▸ **Task objective**: Copy out the items below, swapping "screenshot" for "screen capture" everywhere it appears and leaving everything else unchanged.

== Records for the exercise

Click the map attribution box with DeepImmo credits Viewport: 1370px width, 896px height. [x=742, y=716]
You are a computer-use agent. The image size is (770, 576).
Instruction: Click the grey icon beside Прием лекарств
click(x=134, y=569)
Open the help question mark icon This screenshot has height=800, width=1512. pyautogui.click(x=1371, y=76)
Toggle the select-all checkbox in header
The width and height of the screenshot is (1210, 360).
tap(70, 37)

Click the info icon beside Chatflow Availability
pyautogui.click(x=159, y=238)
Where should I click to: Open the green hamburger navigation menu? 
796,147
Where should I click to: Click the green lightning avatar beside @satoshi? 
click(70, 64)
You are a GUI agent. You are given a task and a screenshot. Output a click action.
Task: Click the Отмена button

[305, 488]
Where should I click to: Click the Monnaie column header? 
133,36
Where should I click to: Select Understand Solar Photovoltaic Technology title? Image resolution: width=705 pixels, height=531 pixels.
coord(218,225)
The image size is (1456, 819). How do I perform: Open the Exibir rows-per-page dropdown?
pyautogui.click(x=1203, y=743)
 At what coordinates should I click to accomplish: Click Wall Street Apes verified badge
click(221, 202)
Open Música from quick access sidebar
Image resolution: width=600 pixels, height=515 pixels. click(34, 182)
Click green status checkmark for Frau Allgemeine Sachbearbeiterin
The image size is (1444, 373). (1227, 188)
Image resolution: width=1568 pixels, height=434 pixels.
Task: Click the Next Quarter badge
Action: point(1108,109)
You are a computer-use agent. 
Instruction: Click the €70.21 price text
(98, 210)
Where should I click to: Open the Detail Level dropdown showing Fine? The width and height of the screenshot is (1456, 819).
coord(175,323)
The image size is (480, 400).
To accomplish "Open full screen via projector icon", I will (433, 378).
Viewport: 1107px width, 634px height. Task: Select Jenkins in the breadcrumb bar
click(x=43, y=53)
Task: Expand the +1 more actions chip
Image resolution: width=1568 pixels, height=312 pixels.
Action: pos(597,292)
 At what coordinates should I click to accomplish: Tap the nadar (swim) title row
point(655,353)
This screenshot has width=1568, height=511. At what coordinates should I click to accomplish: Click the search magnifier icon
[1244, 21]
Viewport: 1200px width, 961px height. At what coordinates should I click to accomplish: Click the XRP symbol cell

====

▸ **Written solution**:
Click the map attribution box with DeepImmo credits Viewport: 1370px width, 896px height. [x=742, y=716]
You are a computer-use agent. The image size is (770, 576).
Instruction: Click the grey icon beside Прием лекарств
click(x=134, y=569)
Open the help question mark icon This screen capture has height=800, width=1512. pyautogui.click(x=1371, y=76)
Toggle the select-all checkbox in header
The width and height of the screen capture is (1210, 360).
tap(70, 37)

Click the info icon beside Chatflow Availability
pyautogui.click(x=159, y=238)
Where should I click to: Open the green hamburger navigation menu? 
796,147
Where should I click to: Click the green lightning avatar beside @satoshi? 
click(70, 64)
You are a GUI agent. You are given a task and a screen capture. Output a click action.
Task: Click the Отмена button

[305, 488]
Where should I click to: Click the Monnaie column header? 
133,36
Where should I click to: Select Understand Solar Photovoltaic Technology title? Image resolution: width=705 pixels, height=531 pixels.
coord(218,225)
The image size is (1456, 819). How do I perform: Open the Exibir rows-per-page dropdown?
pyautogui.click(x=1203, y=743)
 At what coordinates should I click to accomplish: Click Wall Street Apes verified badge
click(221, 202)
Open Música from quick access sidebar
Image resolution: width=600 pixels, height=515 pixels. click(34, 182)
Click green status checkmark for Frau Allgemeine Sachbearbeiterin
The image size is (1444, 373). (1227, 188)
Image resolution: width=1568 pixels, height=434 pixels.
Task: Click the Next Quarter badge
Action: point(1108,109)
You are a computer-use agent. 
Instruction: Click the €70.21 price text
(98, 210)
Where should I click to: Open the Detail Level dropdown showing Fine? The width and height of the screen capture is (1456, 819).
coord(175,323)
The image size is (480, 400).
To accomplish "Open full screen via projector icon", I will (433, 378).
Viewport: 1107px width, 634px height. Task: Select Jenkins in the breadcrumb bar
click(x=43, y=53)
Task: Expand the +1 more actions chip
Image resolution: width=1568 pixels, height=312 pixels.
Action: pos(597,292)
 At what coordinates should I click to accomplish: Tap the nadar (swim) title row
point(655,353)
This screen capture has width=1568, height=511. At what coordinates should I click to accomplish: Click the search magnifier icon
[1244, 21]
Viewport: 1200px width, 961px height. At what coordinates should I click to accomplish: Click the XRP symbol cell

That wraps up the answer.